TASK TO CARRY OUT> Please reproduce only the rows from the line containing "427x308 pixels. Task: Click" through the line containing "coord(306,321)", both included and with requests left intact. Scale every click coordinate in the answers by 0.5, rounding to whole numbers with halves going up.

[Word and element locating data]
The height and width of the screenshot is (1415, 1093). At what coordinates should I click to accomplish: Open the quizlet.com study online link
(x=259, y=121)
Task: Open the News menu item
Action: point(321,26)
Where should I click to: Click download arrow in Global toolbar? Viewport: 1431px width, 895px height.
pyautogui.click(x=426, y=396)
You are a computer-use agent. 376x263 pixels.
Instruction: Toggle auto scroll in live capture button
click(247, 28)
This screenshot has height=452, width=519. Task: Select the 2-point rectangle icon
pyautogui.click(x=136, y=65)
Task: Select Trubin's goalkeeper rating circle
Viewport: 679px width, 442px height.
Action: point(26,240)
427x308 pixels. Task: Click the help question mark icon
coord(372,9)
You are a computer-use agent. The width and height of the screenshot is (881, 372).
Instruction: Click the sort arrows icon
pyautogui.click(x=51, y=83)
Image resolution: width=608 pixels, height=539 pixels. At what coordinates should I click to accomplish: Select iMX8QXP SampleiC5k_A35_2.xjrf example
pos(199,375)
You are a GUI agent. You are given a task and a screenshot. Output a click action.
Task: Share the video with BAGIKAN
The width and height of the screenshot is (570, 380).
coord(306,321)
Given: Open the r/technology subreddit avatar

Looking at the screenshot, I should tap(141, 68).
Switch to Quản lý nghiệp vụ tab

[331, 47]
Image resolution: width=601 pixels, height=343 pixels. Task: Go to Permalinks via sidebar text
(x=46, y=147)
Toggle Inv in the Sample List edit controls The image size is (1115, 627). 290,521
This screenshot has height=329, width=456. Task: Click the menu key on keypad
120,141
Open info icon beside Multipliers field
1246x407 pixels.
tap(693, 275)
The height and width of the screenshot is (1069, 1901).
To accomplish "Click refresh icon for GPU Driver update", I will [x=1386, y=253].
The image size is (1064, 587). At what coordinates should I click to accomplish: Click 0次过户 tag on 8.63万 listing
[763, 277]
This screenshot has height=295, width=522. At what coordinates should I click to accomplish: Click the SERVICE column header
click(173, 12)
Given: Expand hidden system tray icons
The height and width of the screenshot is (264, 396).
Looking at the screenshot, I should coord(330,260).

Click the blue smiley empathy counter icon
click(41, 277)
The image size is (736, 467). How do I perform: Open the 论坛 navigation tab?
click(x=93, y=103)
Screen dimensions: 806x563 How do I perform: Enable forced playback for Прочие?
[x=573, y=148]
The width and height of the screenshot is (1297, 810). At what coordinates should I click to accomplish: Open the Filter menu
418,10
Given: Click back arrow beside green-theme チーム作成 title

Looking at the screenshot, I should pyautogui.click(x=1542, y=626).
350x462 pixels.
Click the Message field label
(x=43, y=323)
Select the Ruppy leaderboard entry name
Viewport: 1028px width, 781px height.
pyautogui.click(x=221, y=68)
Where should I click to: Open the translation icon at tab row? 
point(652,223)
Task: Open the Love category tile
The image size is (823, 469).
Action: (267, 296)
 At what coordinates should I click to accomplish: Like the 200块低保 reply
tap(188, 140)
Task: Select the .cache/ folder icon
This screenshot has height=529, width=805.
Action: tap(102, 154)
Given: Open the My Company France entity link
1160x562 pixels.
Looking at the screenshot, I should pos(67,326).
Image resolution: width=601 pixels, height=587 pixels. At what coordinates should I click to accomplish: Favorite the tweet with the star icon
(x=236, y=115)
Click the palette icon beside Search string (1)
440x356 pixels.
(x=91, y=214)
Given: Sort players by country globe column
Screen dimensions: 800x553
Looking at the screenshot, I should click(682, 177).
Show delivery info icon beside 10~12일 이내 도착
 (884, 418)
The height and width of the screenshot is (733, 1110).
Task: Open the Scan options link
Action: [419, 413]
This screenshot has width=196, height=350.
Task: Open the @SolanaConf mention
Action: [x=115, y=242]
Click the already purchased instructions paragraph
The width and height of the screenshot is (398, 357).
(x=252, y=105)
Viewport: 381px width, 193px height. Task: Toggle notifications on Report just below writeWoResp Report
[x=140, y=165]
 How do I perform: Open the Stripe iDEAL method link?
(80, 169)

RESPONSE TO THIS TASK>
427x308 pixels. Task: Click the help question mark icon
coord(186,5)
You are a computer-use agent. The width and height of the screenshot is (881, 372).
Instruction: Click the sort arrows icon
pyautogui.click(x=26, y=42)
Image resolution: width=608 pixels, height=539 pixels. At what coordinates should I click to accomplish: Select iMX8QXP SampleiC5k_A35_2.xjrf example
pos(100,188)
You are a GUI agent. You are given a task and a screenshot. Output a click action.
Task: Share the video with BAGIKAN
The width and height of the screenshot is (570, 380).
coord(153,161)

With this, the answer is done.